» **Records supplied**
▼

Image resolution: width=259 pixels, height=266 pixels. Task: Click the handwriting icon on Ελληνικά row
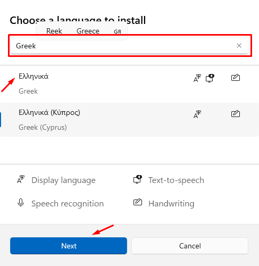pyautogui.click(x=236, y=78)
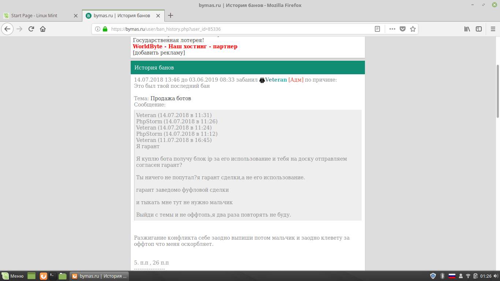Image resolution: width=500 pixels, height=281 pixels.
Task: Bookmark this page with the star icon
Action: (413, 29)
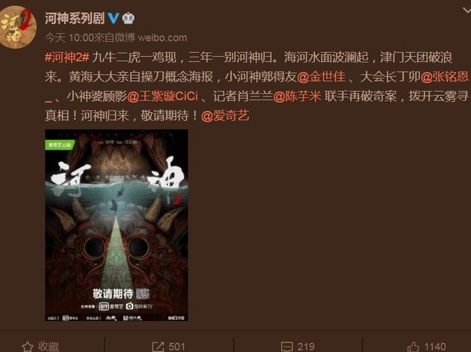Enlarge the 河神2 concept poster image
This screenshot has height=352, width=471.
(116, 225)
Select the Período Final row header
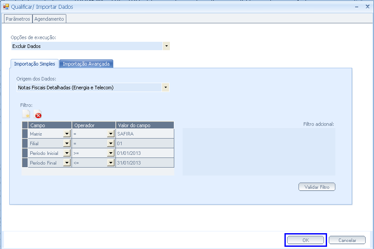Image resolution: width=374 pixels, height=249 pixels. click(x=25, y=163)
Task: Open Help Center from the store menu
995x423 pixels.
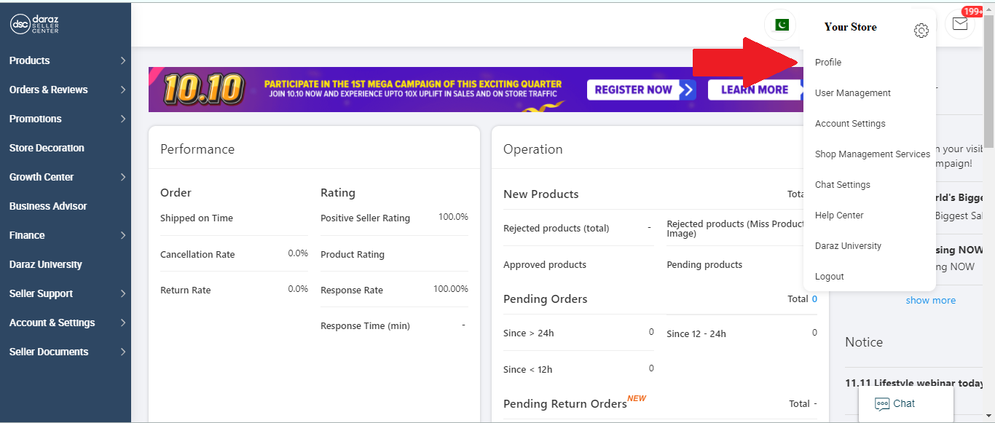Action: tap(840, 215)
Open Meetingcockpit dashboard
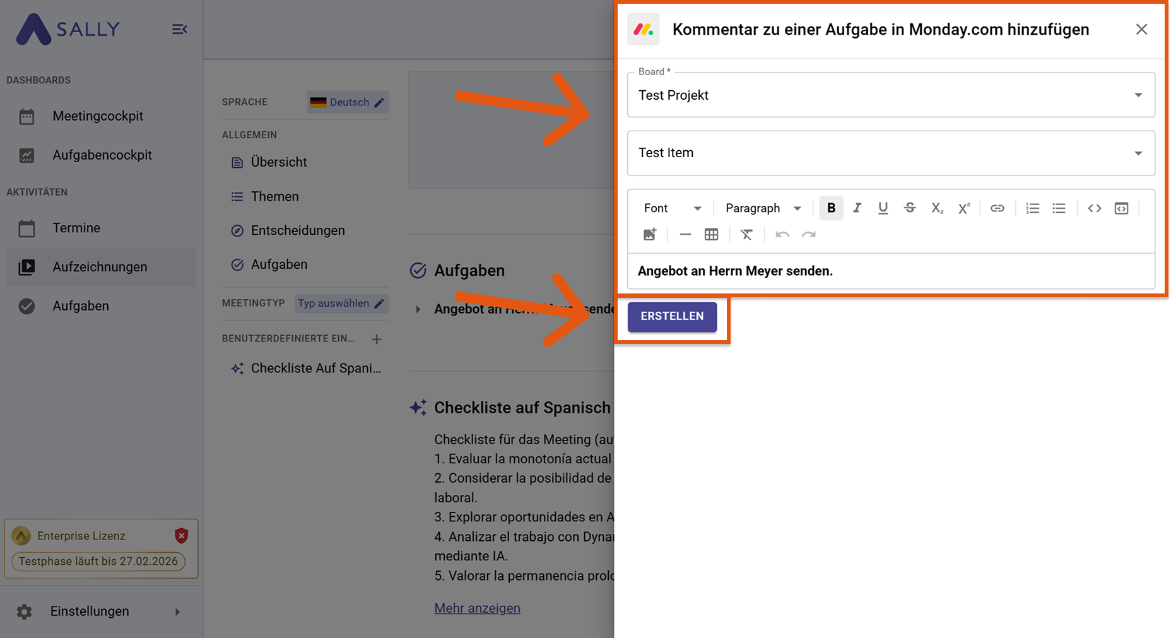This screenshot has width=1171, height=638. (x=98, y=116)
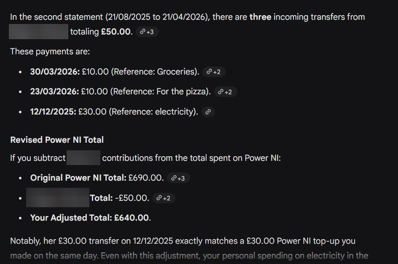Click the bold word 'three'

(261, 17)
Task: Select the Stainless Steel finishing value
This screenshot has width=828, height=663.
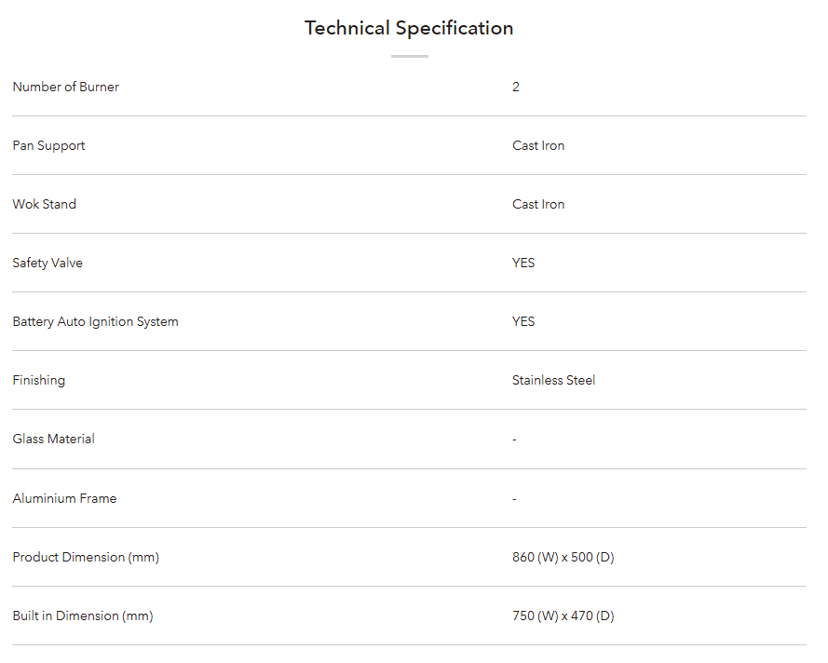Action: [x=553, y=380]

▲

Transcribe the records above exactly, skipping pictures.

» **Your response**
Image resolution: width=259 pixels, height=266 pixels. Task: Click the handwriting icon on Ελληνικά row
pyautogui.click(x=236, y=78)
Image resolution: width=500 pixels, height=281 pixels.
Task: Bookmark this page with the star icon
Action: (413, 29)
Enlarge the 河神2 concept poster image
This screenshot has height=352, width=471.
(116, 225)
Select the Período Final row header
Image resolution: width=374 pixels, height=249 pixels. click(x=25, y=163)
Task: Open Help Center from the store menu
995x423 pixels.
Action: tap(840, 215)
Open Meetingcockpit dashboard
This screenshot has width=1171, height=638. (x=98, y=116)
Click the bold word 'three'

(261, 17)
Task: Select the Stainless Steel finishing value
This screenshot has width=828, height=663.
Action: [x=553, y=380]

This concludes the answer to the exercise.